Task instructions: Set down all of the records below exactly, please, omitting the images.

Records provided:
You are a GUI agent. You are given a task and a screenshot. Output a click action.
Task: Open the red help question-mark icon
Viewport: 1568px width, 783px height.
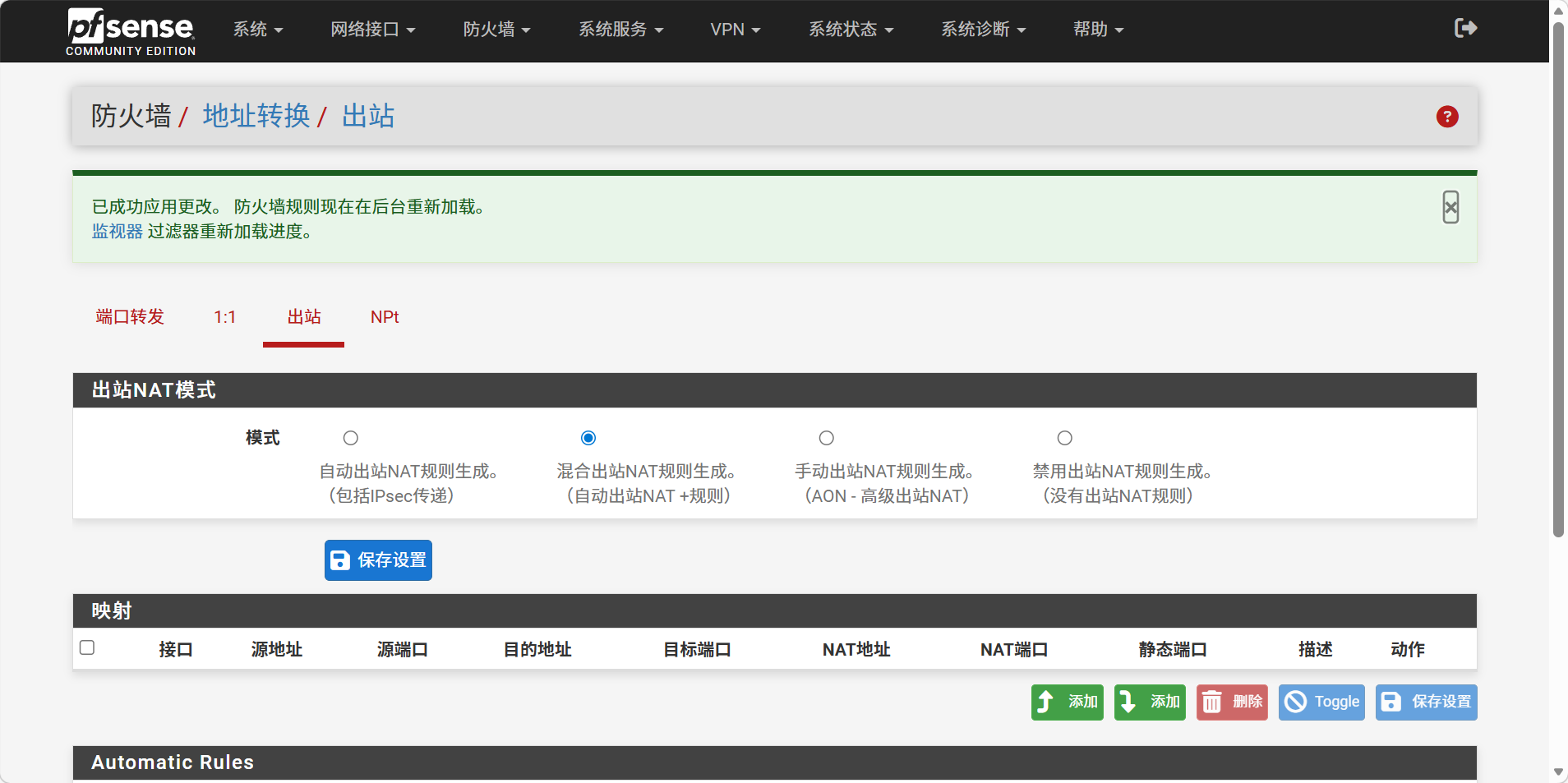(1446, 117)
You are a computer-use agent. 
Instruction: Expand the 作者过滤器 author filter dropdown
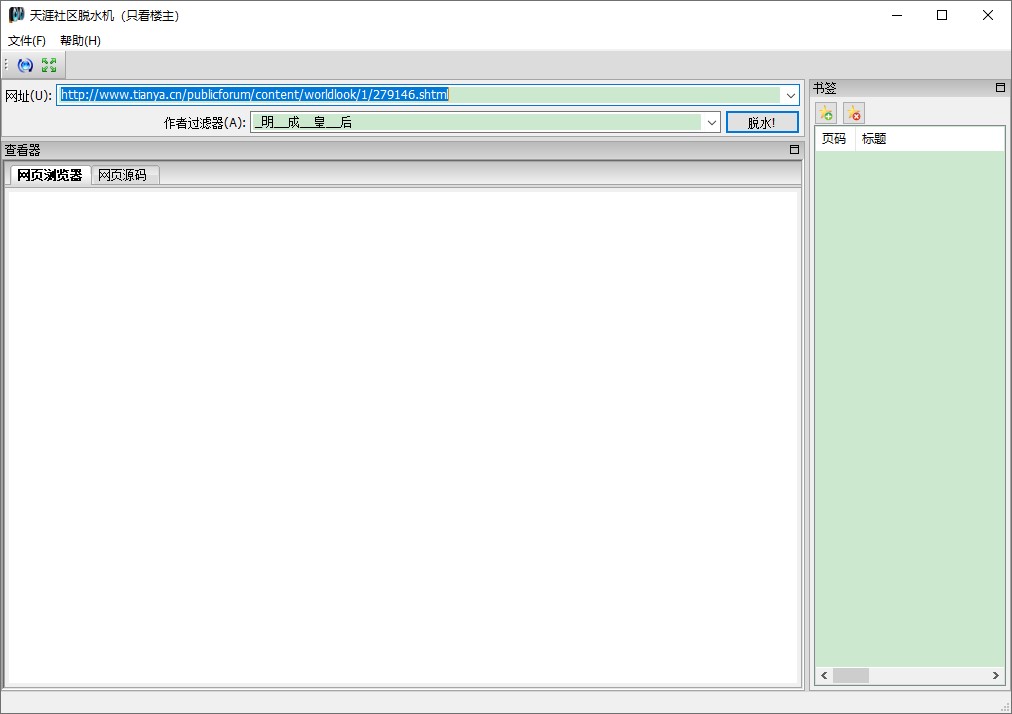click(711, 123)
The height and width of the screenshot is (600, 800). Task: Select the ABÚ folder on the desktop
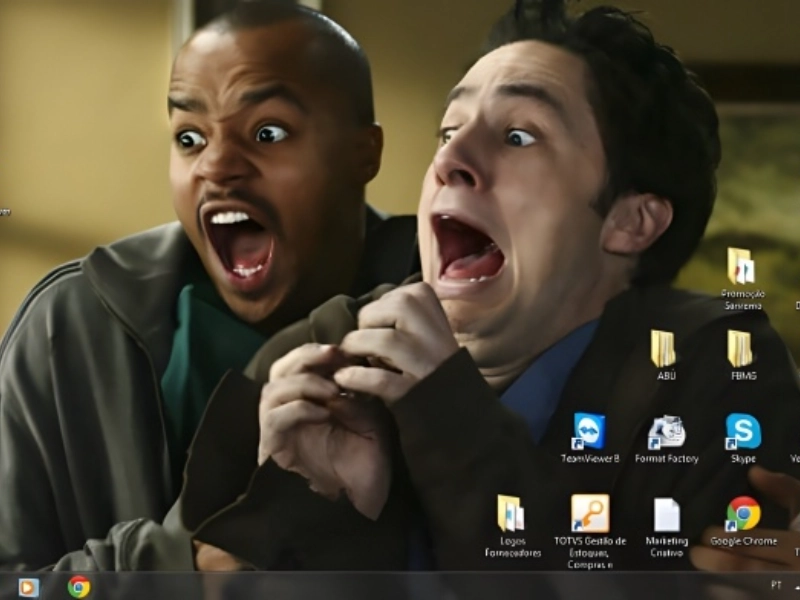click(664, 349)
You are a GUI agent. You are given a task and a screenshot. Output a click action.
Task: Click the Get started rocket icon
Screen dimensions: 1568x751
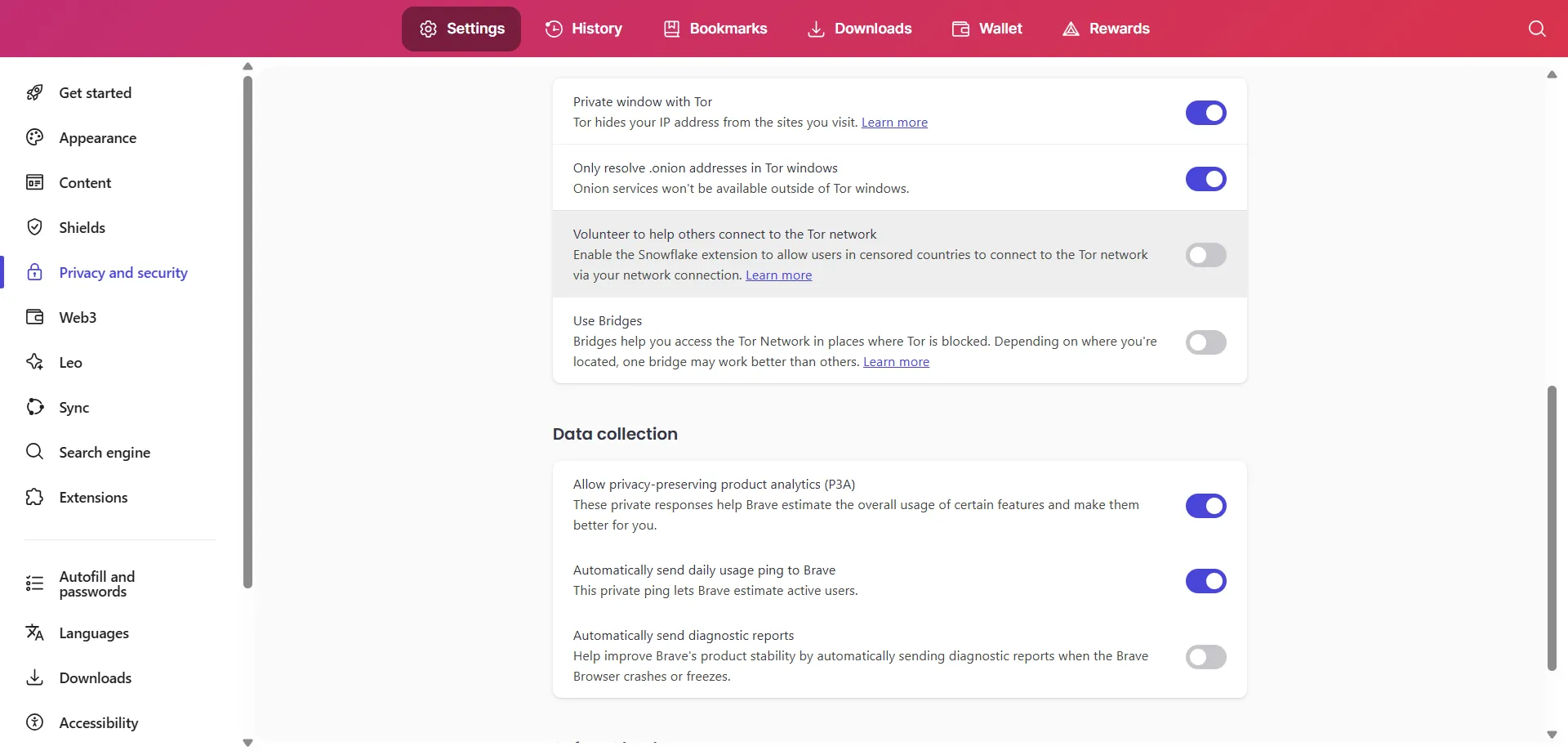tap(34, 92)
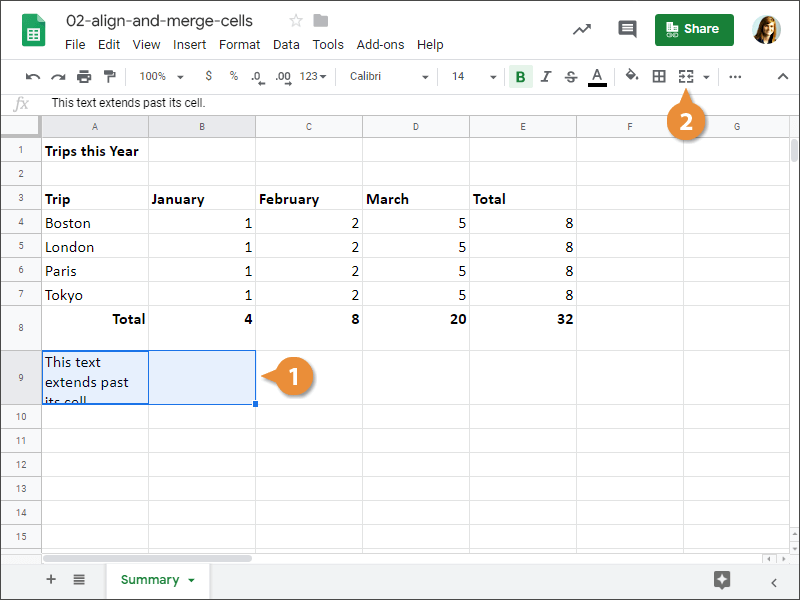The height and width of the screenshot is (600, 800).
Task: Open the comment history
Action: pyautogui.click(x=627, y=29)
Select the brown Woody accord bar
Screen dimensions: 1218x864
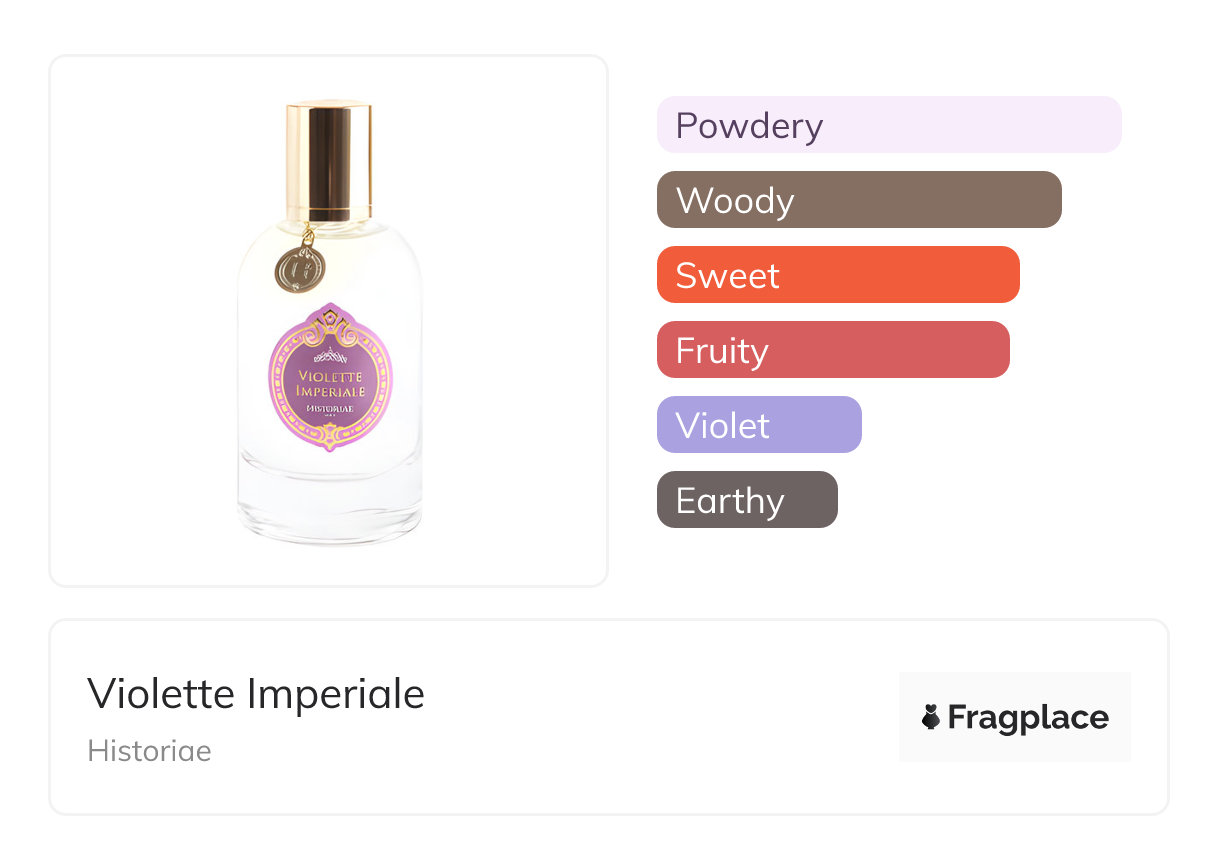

Exercise solution:
You are a GUI agent. You are given a task and a screenshot. Output a click action.
Task: Open the red help question-mark icon
Viewport: 1568px width, 783px height.
(1446, 117)
You are a computer-use agent. 
Instruction: Expand the 作者过滤器 author filter dropdown
click(711, 123)
The height and width of the screenshot is (600, 800). Task: Select the ABÚ folder on the desktop
click(664, 349)
You are a GUI agent. You are given a task and a screenshot. Output a click action.
Task: Click the Get started rocket icon
Screen dimensions: 1568x751
tap(34, 92)
The height and width of the screenshot is (600, 800).
Task: Open the comment history
Action: pyautogui.click(x=627, y=29)
Select the brown Woody accord bar
Screen dimensions: 1218x864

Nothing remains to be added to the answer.